When asked the question , I don't tend to rattle off my family history. I just say I lived in X until I was 10 , Y until I was 18 , and X again until 21. Now I live here.
I will have to remember to rattle off a family history going back 200 years the next time I am asked LOL

MrsMerryHenry · 09/09/2009 11:58

I think the main thing that's bizarre to me is when I ask the askee the same question back and they do this: . It's as if they don't expect that they ought to be asked the same question.

Imagine:

Them: What do you do for a living?

Me: I'm a molecular astrophycist. How about you?

Them: Oh, er, I'm a hemidemisemiquaver analyst.

Bit silly when you're asking any other question, isn't it?

Ginormo, if I ever have anyone rattle off 200 years of their family history I will know it's you!

I honestly didn't know that most people in the UK have trouble tracing their family roots past a certain point (what was it - 500 years?); there are so many records in this country dating back to God knows when that it didn't occur to me at all. However, when, as some bloke once said to me, someone claims that their family 'originates in Hackney because that's where my parents were born', you do have to doubt.

I like the Croatia thing, too - I might start saying that. Or maybe I'll say Liechtenstein - the only person I've ever met from there was black, so why not?

OP posts:
MrsMerryHenry · 09/09/2009 12:01

MillyR - coming back to your statement about ethnicity, it occured to me that we're talking about two different things: I use the word instead of 'race', which leading geneticists say is a meaningless construct in genetic terms.

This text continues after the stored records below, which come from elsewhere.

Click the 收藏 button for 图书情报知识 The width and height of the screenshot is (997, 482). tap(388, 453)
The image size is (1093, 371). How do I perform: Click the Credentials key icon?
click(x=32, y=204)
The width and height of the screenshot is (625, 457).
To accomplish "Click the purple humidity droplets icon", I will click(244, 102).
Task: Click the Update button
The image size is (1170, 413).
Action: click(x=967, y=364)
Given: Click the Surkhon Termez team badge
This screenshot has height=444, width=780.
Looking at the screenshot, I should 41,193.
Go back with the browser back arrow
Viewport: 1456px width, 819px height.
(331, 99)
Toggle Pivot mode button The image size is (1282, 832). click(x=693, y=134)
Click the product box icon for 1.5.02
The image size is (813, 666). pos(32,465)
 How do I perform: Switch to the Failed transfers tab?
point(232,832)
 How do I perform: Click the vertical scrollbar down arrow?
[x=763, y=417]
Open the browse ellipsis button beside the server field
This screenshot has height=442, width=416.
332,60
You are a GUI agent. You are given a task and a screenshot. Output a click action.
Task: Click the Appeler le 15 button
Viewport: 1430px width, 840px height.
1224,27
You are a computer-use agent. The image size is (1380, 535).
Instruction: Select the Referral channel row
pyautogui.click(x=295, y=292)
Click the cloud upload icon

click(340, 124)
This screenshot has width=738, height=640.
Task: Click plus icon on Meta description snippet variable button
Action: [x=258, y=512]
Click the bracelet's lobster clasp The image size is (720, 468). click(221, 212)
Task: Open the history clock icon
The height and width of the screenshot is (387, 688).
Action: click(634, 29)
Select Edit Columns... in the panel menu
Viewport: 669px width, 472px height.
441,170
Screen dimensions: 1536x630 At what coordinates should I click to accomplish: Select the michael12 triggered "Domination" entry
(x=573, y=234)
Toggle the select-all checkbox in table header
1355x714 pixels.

I think that's different from what you're talking about, which sounds like it's a mixture of both genetic inheritance and social/ emotional/ national identification.

OP posts:
BigGitDad · 09/09/2009 12:02

Anyone with an accent I ask where are they from because I find it interesting and I like to learn things about people.

MichKit · 09/09/2009 12:03

Well, DH is Canadian, and always gets asked if he's American... now that goes down like a lead balloon :-)

MrsMerryHenry · 09/09/2009 12:07

Poor Canadian DH! I always listen carefully for how North Americans say 'out' before guessing which country they're from. So far so good and no lead balloons!